Gymnastics coaches run a higher risk of provoking body-image issues in their athletes because of the focus placed on appearance in the sport, according to Dr Jill Owens, a chartered sport and exercise psychologist.
“It can be a lot more complicated when there’s an aesthetic element to the sport – like gymnastics,” she said.
“Coaches in those kinds of fields have to tread even more carefully because in the past those sports have been associated with leanness and there’s an element of being judged on how the sport appears.
“Because the body is such an obviously integral part of sport, it’s vital that it is regarded positively.
“Subconsciously, if we’re thinking negatively about it, we’re much less likely to look after it properly. In sport, that’s disastrous.
“It might go a stage further than that and we might be looking after it in an unhealthy way by not eating enough or by overtraining.” [Courtesy: BBC]
Comprehension questions …
- What is meant by ‘infectious passion’? Who has it as per this article?
- What tragedy befell Ohashi as she was at the peak of her career? What were her accomplishments that drew the world’s attention towards her?
- What difficulties physical and mental she faced when she returned for practice? Why is it important for gymnasts to have a shapely body?
- How does Ohashi recall the attention people around her gave to her body build when she was a teenager? Why she calls such attention ‘a form of abuse’?
- How do gymnastics coaches aggravate the agony of the athletes?
Answers will be posted on May 27.
Q1. When someone does something like practicing a game, doing research, engaging in philanthropy, doing social service, teaching etc. his dedication, sincerity, and commitment inspires others around him. His zeal ‘infects’ others. His passion for the cause becomes ‘infectious’ inspiring others to do the same.
Q2. A back injury brought a sudden stop to her strides to reach the zenith of her career in gymnastics. She had to pull out of all sports activities and go for medical care. She had scored a ‘perfect 10’ in January and beaten Simon Biles – a four time Olympics champion. Clearly, she was going to be acclaimed as the world’s best gymnast, when the tragedy struck her.
Q3. After the recuperation care under doctors’ watch, she resumed her practice, but sadly for her, the pain seemed to hurt her during her jumps. She had also put on some weight. The coach used to frown upon her body that looked heavier than before, and attributed her recurring pain to the excess weight. Ohasi had no control over her weight gain, and felt unable to cope with the coach’s reprimands. Additionally, she realized to her great discomfort that in gymnastics, performance is as important as the athlete’s figure. A slim figure attracts adoration, where as a heavy body invites derision. Such attitude of the gymnast loving crowd and referees upset her.

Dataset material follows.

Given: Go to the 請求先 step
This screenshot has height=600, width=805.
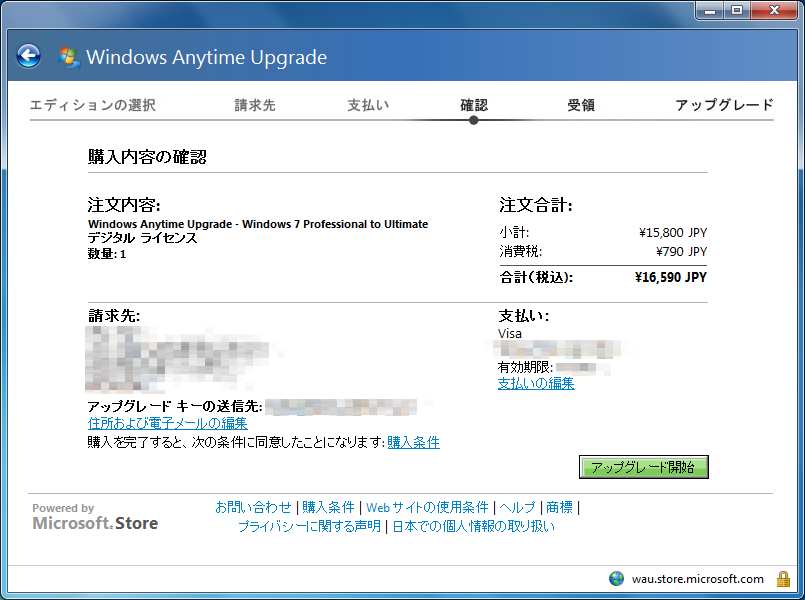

Q4. When she was a teenager, her body shape, and that of her colleagues used to be matter of much attention. This excessive focus on an athlete’s body used to cause her discomfiture and annoyance. Ohashi felt comments from the onlookers, both good and bad, about her or any other gymnast’s body was unwarranted, hurtful, and demeaning. This is why Ohashi termed the focus on a gymnast’s body build as a form of abuse.
Q5. The coaches of gymnastics were all similar in their attitude towards the body of the athletes under their care. The coaches used to comment derisively on the young athletes whose bodies were, in their view, not ideally shaped.